---------- EXERCISE DATA
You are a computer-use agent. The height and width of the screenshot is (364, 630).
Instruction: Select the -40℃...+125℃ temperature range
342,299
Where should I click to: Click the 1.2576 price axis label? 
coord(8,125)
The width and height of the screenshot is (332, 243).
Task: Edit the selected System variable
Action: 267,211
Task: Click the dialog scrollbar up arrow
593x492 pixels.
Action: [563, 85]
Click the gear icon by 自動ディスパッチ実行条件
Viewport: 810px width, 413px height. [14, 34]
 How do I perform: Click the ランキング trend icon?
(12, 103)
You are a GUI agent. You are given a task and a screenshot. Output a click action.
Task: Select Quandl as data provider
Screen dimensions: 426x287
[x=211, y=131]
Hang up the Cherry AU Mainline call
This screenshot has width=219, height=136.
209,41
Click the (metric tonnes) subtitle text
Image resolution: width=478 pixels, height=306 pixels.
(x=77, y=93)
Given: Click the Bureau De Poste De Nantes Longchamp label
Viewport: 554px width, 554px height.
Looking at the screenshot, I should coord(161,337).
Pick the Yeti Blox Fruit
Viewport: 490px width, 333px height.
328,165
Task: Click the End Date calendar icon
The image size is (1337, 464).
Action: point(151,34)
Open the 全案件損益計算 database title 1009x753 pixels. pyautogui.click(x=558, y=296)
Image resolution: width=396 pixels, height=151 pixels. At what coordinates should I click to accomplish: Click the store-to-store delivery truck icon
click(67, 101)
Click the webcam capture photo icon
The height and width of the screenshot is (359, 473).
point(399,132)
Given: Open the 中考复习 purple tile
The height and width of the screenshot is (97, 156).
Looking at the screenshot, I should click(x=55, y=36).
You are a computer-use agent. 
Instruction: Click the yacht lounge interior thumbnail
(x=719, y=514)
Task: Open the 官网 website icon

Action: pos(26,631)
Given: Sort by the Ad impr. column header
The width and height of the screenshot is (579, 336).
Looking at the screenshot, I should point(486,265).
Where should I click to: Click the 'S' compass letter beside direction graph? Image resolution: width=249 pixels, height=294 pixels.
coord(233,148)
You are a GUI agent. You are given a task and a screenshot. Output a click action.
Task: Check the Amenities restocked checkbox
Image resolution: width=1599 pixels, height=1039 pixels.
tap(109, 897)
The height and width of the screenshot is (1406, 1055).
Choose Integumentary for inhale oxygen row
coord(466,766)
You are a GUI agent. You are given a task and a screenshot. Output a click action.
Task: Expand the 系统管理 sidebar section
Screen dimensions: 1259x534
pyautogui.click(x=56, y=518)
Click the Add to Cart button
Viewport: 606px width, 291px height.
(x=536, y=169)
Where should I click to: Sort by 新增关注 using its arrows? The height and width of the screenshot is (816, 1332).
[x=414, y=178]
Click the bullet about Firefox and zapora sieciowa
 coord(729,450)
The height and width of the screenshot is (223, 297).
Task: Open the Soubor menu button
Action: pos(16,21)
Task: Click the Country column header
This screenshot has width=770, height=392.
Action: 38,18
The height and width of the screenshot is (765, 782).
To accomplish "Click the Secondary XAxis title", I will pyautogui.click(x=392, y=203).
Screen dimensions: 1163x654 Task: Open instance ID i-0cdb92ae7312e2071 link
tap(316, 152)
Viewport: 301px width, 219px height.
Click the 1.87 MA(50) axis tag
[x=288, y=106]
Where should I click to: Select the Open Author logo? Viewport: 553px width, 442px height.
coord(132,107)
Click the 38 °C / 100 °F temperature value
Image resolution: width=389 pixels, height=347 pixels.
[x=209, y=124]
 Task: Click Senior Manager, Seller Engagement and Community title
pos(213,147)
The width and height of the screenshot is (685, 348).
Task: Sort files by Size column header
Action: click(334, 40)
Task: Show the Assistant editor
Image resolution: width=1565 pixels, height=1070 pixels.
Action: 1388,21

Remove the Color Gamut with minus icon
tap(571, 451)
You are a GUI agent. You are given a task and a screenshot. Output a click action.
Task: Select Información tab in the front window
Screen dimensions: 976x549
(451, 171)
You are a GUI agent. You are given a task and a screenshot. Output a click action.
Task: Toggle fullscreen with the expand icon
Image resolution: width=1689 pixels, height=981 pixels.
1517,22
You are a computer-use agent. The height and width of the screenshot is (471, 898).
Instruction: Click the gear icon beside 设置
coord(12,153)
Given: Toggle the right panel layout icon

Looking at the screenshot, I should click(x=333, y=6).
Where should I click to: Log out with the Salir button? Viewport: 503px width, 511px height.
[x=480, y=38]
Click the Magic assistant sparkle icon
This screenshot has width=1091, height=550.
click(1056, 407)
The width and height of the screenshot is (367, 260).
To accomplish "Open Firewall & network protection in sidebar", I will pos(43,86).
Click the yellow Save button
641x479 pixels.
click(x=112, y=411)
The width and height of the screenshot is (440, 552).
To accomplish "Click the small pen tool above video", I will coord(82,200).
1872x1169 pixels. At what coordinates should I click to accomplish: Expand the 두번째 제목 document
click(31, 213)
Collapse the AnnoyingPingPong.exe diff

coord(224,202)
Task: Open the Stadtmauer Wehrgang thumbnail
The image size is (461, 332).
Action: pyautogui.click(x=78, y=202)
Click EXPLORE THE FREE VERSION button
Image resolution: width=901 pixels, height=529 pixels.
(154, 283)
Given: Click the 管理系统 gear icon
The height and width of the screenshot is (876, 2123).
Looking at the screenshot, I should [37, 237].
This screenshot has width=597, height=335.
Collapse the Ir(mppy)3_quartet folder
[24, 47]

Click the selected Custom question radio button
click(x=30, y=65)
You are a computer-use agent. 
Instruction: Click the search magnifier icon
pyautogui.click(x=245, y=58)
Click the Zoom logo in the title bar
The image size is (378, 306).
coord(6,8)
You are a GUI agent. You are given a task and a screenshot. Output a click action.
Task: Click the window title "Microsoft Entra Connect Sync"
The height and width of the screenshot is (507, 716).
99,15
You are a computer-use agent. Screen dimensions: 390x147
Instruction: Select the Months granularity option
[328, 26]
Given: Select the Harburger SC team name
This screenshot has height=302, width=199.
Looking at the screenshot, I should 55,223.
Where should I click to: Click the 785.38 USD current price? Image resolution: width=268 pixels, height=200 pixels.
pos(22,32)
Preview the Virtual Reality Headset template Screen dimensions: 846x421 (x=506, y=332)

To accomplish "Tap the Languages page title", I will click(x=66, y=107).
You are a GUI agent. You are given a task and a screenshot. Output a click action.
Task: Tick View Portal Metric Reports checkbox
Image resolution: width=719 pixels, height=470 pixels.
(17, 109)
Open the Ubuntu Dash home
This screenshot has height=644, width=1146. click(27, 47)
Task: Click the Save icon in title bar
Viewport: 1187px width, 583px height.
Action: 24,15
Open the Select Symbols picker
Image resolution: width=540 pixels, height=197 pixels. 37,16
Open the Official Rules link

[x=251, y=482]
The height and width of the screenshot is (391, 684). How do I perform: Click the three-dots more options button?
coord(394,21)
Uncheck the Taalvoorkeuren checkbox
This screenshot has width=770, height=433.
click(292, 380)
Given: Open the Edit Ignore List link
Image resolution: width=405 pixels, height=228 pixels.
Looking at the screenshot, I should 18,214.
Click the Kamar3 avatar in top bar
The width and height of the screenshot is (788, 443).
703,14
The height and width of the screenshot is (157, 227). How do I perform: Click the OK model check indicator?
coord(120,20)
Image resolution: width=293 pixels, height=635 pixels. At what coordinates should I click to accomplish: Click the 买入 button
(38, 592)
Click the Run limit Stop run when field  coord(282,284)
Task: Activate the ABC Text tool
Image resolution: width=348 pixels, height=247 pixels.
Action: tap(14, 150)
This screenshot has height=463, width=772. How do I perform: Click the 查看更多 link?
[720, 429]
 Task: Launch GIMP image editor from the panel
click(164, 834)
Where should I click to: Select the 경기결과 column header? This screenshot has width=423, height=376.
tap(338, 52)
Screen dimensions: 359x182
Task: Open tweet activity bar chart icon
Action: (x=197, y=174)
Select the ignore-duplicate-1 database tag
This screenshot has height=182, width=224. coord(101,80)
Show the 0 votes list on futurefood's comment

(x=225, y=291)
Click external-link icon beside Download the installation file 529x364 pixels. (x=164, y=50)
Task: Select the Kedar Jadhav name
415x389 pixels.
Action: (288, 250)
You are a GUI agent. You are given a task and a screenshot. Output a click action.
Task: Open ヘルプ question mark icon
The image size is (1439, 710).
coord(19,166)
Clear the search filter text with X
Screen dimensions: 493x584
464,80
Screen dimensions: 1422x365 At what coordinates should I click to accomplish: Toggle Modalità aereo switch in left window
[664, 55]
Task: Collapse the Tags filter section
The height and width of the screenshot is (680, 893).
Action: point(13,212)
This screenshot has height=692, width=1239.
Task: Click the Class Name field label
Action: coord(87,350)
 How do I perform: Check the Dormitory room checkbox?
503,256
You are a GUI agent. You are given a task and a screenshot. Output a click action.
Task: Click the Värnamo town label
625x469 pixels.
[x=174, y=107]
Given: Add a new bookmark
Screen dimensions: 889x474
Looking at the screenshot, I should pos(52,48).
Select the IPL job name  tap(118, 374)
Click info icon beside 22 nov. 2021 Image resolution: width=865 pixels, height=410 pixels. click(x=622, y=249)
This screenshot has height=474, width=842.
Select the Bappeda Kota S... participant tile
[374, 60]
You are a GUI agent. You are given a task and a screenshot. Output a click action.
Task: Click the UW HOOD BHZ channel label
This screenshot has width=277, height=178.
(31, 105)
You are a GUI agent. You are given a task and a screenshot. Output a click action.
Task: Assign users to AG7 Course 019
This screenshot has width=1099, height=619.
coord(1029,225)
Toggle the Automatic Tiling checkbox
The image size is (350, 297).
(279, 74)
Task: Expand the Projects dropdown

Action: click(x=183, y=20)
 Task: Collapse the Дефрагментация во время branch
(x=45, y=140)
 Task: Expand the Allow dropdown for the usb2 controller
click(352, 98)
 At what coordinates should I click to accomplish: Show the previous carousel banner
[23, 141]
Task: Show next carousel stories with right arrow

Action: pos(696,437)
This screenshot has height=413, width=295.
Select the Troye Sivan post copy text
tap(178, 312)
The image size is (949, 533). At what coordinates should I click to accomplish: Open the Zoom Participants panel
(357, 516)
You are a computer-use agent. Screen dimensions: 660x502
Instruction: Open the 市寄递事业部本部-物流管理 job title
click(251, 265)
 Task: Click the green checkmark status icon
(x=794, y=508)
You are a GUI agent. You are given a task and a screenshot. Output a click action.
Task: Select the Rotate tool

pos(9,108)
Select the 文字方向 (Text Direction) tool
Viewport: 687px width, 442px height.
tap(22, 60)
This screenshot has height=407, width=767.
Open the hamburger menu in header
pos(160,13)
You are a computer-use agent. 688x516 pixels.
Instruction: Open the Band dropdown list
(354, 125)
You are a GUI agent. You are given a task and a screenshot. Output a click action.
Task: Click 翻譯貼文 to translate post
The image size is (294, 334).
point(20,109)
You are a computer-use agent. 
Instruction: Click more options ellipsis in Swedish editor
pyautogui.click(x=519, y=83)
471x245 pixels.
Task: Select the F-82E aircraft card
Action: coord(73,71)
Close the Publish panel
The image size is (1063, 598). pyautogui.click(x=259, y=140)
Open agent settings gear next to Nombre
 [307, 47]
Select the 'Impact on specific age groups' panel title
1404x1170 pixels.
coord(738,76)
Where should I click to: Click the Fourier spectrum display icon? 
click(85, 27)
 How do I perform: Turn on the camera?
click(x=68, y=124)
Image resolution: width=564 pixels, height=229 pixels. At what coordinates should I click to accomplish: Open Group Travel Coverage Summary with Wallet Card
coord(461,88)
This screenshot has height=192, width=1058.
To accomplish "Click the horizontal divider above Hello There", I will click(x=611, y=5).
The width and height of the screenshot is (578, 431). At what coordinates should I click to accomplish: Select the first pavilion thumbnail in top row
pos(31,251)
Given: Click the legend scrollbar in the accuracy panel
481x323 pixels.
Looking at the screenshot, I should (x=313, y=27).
--------------------
#### WHAT THIS TASK INVOLVES
Lay out the lines from the start of the entries through the one containing "Open the 全案件損益計算" as a numbered list, skipping any blank lines.

#### SOLUTION BELOW
1. You are a computer-use agent. The height and width of the screenshot is (364, 630).
2. Instruction: Select the -40℃...+125℃ temperature range
3. 342,299
4. Where should I click to: Click the 1.2576 price axis label? 
5. coord(8,125)
6. The width and height of the screenshot is (332, 243).
7. Task: Edit the selected System variable
8. Action: 267,211
9. Task: Click the dialog scrollbar up arrow
10. 593x492 pixels.
11. Action: [563, 85]
12. Click the gear icon by 自動ディスパッチ実行条件
13. Viewport: 810px width, 413px height. [14, 34]
14.  How do I perform: Click the ランキング trend icon?
15. (12, 103)
16. You are a GUI agent. You are given a task and a screenshot. Output a click action.
17. Task: Select Quandl as data provider
18. Screen dimensions: 426x287
19. [x=211, y=131]
20. Hang up the Cherry AU Mainline call
21. This screenshot has width=219, height=136.
22. 209,41
23. Click the (metric tonnes) subtitle text
24. Image resolution: width=478 pixels, height=306 pixels.
25. (x=77, y=93)
26. Given: Click the Bureau De Poste De Nantes Longchamp label
27. Viewport: 554px width, 554px height.
28. Looking at the screenshot, I should coord(161,337).
29. Pick the Yeti Blox Fruit
30. Viewport: 490px width, 333px height.
31. 328,165
32. Task: Click the End Date calendar icon
33. The image size is (1337, 464).
34. Action: point(151,34)
35. Open the 全案件損益計算 database title 1009x753 pixels. pyautogui.click(x=558, y=296)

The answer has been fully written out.